Meltdown and Spectre: the processor bugs causing blue screens and red faces
Another month, another data security breach. This time it’s not just a big corporation that’s had its vulnerabilities exposed, it’s every device that uses an Intel, ARM or AMD processor – i.e. the vast majority of them! Even more worryingly, those chips have had these flaws for around 20 years!
Cutting corners
The two bugs, which have been dubbed Meltdown and Spectre, refer to how malware could use loopholes in the way that the processors execute tasks to gain unauthorised information.
Due to our demand for faster and faster processing speeds, for the last couple of decades chips have been designed to save time by effectively skipping ahead in the execution of code when processing to avoid bottlenecking.
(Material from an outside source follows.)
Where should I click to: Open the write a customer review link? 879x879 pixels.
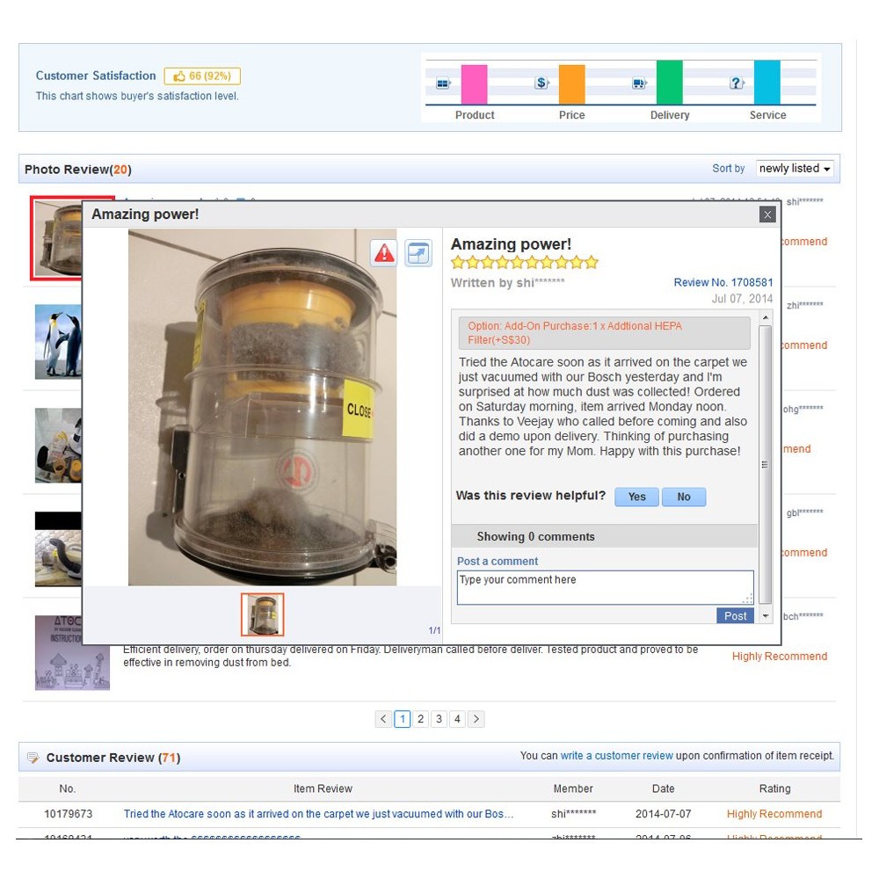tap(617, 756)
When it comes to a fork in the code, the processor will venture a little way down each option to give itself a headstart.
However, security researches have found that this running out of order, or ‘speculative execution’, creates a loophole that can be exploited as the speculative execution isn’t very good at differentiating high-permission memory from low-permission memory.
In the Meltdown bug, a malicious code can trick the processor into letting it access restricted memory (such as passwords, emails or history) before the processor realises that the malicious code shouldn’t have access, and potentially then trick it again into thinking that the code should have access before the processor catches up.
Spectre is a little more complicated: it leverages speculative execution to trick innocent programmes or system processes on a computer into planting their secrets in the processor’s cache, where they could then be leaked out to a hacker performing a Meltdown-like timing attack. This article gives a good rundown of both bugs in further detail.
Fallout
Journalists disclosed the bugs in the first week of the New Year, but the manufacturers had been made aware of them in the middle of 2017 and were just about to make the information public (or so they say!). Strangely for an issue that’s been underlying for 20 years, it was discovered by multiple different groups of security researchers across the world all roughly within a month or two of each other.
Attempts to hurry out patches haven’t been plain sailing. Microsoft was forced to abort all security updates when they started to receive complaints from customers reporting being left with the dreaded “blue screen of death” when they tried updating on Windows 10, 8.1 and 7.
Some have claimed that the patches have drastically slowed down their running speeds. Google insists that their patches “introduce minimal performance impact” that will diminish over time, and Intel claim that their impacts are “dependent on workload” – the average user won’t notice any difference.
So far the main response from customers and industry alike is bemusement. Perhaps there would be more anger if the bugs were uncovered off the back of a major hack, but at the moment it seems like they were discovered by the right people first. Of course, there’s no way of knowing for sure that the bugs haven’t been discovered and exploited before under wraps, a fear that seems pretty plausible given that the bugs have been around for 20 years.
Maybe it’s the ubiquity of the problem that makes it easier to swallow, or rather harder to feel indignant about. Maybe it’s the fact that it’s our obsessive need for processing speed that’s to blame. Either way, Meltdown and Spectre show that even the most standardised component needs diligent security testing.